The points are labeled with the state abbreviations.
The range of the x-axis and y-axis appears to be defined by the range of the data. They are both on log-scales.
There are labels, a title, a legend, and we use the style of The Economist magazine.

The general approach in ggplot2 is to construct the plot part by part by adding layers to a ggplot object, created by the ggplot function. Layers can define geometries, compute summary statistics, define what scales to use, or change styles.
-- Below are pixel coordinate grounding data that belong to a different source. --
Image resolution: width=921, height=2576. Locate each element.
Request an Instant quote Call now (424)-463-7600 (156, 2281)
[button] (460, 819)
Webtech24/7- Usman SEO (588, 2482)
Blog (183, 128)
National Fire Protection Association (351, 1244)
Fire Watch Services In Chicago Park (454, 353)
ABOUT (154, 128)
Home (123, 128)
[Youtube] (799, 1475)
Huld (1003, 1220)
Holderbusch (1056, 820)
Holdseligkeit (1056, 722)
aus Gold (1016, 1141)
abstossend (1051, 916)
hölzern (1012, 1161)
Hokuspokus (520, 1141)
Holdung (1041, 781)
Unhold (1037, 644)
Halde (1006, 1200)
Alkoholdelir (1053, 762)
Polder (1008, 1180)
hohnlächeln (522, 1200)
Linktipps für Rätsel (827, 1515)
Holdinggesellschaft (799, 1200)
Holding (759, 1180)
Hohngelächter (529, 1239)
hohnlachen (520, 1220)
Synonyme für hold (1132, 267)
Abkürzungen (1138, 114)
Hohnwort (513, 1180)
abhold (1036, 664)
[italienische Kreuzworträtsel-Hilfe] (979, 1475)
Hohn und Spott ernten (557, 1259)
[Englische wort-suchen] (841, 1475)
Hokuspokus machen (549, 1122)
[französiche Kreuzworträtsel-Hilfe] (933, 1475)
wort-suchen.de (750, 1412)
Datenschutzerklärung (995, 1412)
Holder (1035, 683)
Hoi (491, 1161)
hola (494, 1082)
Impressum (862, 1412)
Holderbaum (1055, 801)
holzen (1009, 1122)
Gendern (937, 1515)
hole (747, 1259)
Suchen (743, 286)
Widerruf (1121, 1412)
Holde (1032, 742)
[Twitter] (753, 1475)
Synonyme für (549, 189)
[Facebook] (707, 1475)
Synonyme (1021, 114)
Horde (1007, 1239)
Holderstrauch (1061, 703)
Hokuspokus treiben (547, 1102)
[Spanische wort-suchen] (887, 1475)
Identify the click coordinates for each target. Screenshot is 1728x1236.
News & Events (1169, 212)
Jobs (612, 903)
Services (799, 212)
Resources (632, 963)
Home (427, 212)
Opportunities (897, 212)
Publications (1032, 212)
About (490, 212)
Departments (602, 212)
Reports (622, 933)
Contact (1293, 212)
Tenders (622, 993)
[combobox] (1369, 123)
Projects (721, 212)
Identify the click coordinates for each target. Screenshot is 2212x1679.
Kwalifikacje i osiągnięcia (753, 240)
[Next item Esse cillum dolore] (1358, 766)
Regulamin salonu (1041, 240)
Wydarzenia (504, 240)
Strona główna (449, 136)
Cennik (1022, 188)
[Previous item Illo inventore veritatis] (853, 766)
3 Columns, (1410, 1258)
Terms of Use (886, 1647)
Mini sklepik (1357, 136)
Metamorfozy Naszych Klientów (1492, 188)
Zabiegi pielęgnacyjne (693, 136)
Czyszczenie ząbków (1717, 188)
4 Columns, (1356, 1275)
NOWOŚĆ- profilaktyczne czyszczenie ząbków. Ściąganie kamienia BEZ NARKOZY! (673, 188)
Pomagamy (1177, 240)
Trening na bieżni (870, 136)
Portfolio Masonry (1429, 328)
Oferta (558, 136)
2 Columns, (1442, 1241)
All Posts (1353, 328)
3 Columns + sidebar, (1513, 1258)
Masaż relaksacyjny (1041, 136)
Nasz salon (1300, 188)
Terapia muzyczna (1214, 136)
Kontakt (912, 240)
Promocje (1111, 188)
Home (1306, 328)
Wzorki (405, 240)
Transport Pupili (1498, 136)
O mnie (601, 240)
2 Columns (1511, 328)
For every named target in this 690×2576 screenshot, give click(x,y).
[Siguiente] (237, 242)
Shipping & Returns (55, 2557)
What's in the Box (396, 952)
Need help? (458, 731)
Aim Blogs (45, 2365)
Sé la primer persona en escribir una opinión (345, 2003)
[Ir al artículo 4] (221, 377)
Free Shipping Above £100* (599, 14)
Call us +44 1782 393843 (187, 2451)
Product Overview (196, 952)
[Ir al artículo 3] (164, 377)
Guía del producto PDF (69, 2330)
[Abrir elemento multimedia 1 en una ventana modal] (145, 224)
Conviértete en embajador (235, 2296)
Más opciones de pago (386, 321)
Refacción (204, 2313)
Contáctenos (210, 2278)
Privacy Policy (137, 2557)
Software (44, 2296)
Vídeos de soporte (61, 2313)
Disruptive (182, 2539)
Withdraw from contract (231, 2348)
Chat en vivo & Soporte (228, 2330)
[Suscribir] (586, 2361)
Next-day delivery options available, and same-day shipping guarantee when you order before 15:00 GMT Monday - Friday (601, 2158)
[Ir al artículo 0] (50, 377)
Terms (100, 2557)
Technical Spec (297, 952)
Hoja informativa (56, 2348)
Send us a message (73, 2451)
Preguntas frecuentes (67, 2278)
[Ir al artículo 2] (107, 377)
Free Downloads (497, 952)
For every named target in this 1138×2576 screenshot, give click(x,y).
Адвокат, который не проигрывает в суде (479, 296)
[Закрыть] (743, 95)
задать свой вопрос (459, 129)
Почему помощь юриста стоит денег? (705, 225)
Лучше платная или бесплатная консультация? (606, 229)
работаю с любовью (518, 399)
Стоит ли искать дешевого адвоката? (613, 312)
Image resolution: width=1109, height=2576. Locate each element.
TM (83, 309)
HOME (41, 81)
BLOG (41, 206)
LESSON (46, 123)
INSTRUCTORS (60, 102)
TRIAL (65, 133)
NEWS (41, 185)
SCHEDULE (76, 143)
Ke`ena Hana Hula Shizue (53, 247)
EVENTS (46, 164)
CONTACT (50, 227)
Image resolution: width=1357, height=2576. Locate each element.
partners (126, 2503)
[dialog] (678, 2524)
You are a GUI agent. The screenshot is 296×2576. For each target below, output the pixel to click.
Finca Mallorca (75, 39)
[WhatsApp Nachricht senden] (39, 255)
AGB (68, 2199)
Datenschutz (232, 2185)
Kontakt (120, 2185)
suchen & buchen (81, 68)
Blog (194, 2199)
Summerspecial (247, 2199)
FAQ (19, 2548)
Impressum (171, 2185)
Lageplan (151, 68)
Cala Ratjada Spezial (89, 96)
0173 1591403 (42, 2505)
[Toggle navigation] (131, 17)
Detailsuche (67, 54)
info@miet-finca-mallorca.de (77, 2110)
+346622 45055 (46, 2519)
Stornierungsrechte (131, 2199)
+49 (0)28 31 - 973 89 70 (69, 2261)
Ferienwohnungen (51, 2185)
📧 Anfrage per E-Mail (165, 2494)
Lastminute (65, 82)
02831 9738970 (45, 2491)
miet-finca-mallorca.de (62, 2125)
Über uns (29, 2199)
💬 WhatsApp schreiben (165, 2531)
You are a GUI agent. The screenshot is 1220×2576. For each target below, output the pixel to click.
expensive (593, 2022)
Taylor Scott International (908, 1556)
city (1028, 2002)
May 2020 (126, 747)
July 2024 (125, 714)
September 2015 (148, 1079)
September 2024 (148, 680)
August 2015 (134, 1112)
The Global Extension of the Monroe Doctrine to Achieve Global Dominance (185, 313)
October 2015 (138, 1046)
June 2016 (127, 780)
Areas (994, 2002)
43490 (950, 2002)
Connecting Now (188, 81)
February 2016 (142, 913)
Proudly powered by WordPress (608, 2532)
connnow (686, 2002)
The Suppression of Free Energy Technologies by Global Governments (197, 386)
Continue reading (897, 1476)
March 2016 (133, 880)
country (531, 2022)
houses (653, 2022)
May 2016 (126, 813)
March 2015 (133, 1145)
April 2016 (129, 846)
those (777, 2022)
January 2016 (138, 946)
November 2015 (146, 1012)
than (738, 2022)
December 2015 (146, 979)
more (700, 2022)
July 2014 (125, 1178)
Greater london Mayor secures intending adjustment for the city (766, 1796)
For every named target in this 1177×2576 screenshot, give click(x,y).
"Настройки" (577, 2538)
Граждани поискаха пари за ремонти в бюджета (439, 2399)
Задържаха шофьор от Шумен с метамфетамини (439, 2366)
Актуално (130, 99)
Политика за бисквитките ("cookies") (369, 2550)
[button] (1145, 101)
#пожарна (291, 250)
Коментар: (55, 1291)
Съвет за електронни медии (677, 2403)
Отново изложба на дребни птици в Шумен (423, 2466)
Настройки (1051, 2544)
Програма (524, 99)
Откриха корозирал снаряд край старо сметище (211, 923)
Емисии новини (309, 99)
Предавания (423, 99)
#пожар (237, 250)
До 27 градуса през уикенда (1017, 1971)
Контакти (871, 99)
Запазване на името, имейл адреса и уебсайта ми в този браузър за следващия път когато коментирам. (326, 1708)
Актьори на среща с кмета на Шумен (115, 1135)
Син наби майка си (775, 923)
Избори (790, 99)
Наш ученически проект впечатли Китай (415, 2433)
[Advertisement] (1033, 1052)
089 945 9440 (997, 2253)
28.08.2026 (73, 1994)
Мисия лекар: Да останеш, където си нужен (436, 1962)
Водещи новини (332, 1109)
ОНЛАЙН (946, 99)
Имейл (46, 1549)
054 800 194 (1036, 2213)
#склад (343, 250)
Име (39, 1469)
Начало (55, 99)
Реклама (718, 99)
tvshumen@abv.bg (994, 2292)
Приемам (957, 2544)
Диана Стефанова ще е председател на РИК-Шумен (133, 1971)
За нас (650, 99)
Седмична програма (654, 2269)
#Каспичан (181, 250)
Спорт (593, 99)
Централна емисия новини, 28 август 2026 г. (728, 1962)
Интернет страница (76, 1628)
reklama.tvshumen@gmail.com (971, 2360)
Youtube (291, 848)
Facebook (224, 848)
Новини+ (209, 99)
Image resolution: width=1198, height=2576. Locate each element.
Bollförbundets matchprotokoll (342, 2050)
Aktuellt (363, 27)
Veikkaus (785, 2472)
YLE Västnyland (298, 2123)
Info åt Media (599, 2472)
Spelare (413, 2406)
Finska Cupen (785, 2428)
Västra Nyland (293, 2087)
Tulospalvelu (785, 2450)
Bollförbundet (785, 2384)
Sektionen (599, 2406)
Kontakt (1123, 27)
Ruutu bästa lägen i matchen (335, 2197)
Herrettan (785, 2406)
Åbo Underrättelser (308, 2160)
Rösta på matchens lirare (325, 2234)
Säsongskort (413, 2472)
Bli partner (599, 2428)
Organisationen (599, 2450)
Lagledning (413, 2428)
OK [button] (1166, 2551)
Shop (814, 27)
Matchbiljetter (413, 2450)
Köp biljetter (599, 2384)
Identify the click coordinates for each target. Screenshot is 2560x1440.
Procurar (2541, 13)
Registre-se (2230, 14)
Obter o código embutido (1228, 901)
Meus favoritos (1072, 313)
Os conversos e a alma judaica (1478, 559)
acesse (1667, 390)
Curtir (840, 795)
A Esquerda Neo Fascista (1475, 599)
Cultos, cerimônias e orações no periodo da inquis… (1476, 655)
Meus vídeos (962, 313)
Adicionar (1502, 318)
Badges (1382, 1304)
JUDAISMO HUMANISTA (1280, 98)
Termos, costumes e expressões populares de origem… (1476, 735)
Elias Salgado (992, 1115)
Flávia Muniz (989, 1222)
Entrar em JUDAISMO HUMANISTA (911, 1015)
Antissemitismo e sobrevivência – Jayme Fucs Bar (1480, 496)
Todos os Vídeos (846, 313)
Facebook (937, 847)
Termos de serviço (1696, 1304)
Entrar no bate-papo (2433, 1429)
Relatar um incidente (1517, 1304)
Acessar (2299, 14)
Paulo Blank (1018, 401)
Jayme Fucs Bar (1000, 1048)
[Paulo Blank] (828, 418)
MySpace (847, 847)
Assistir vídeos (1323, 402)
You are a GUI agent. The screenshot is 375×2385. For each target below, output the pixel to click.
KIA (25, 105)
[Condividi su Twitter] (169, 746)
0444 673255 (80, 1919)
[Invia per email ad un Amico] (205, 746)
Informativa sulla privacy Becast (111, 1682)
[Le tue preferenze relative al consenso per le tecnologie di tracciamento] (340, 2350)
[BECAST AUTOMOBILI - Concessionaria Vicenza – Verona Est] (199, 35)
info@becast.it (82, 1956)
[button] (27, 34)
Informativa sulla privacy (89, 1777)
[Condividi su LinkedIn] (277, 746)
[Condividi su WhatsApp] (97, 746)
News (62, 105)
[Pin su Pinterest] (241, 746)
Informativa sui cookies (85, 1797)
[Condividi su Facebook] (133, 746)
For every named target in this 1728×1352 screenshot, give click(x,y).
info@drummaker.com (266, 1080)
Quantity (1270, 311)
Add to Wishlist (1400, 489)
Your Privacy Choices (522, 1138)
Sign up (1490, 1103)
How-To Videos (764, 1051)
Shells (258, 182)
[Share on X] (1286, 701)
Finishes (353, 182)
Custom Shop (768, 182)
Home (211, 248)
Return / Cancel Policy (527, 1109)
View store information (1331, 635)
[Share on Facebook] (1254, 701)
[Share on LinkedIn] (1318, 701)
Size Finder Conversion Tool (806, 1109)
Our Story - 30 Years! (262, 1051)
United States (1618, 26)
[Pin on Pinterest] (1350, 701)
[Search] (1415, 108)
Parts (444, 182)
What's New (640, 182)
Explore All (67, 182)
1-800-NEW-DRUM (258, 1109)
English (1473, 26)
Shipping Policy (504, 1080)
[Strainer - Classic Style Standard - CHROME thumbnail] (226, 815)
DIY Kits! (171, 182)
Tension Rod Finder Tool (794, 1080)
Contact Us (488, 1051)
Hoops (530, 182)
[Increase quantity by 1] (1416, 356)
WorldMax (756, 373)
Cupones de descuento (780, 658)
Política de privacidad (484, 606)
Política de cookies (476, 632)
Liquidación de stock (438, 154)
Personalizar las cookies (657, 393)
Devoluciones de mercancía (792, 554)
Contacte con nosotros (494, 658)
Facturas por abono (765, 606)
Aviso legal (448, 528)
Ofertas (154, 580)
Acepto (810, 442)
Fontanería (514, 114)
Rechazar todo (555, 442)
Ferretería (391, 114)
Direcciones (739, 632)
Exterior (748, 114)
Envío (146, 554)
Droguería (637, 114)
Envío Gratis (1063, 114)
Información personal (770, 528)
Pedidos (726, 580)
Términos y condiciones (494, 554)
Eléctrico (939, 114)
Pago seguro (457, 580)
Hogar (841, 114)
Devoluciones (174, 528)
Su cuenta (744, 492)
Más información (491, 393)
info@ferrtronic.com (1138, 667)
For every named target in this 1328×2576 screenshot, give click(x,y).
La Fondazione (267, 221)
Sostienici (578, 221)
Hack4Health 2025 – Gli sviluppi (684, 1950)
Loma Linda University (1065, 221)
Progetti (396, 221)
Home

To add layers, we use the symbol +. In general, a line of code will look like this:

DATA |> ggplot() + LAYER 1 + LAYER 2 + … + LAYER N

We will now illustrate the basics of ggplot2 by dissecting how we construct the plot above.

8.2 Initializing an object with data

We start by loading the relevant dataset which is in the dslabs package:

library(dslabs)

The first step in creating a ggplot2 graph is to define a ggplot object. Typically most or all the layers will be mapping variables from the same dataset, so we associate this object with the relevant data frame

ggplot(data = murders)

or equivalently

murders |> ggplot()

Both these lines of code render a plot, in this case a blank slate since no geometry has been defined. The only style choice we see is a grey background, the default. We see a plot because an object was created and not assigned to a variable, it was automatically evaluated and printed. But we can assign our plot to an object in the usual way:

p <- ggplot(data = murders)

To render the plot associated with this object, we simply print the object p. The following two lines of code each produce the same plot we see above:

print(p)
p

To summarize, p is a ggplot object with the murders data frame as its data component.

8.3 Adding a geometry

A common first step is to let ggplot2 know what geometry to use. We often add multiple geometries, but we at least need one. In our example, we want to make a scatterplot. Geometries are added using functions. Taking a quick look at the cheat sheet, we see that we should use the function geom_point.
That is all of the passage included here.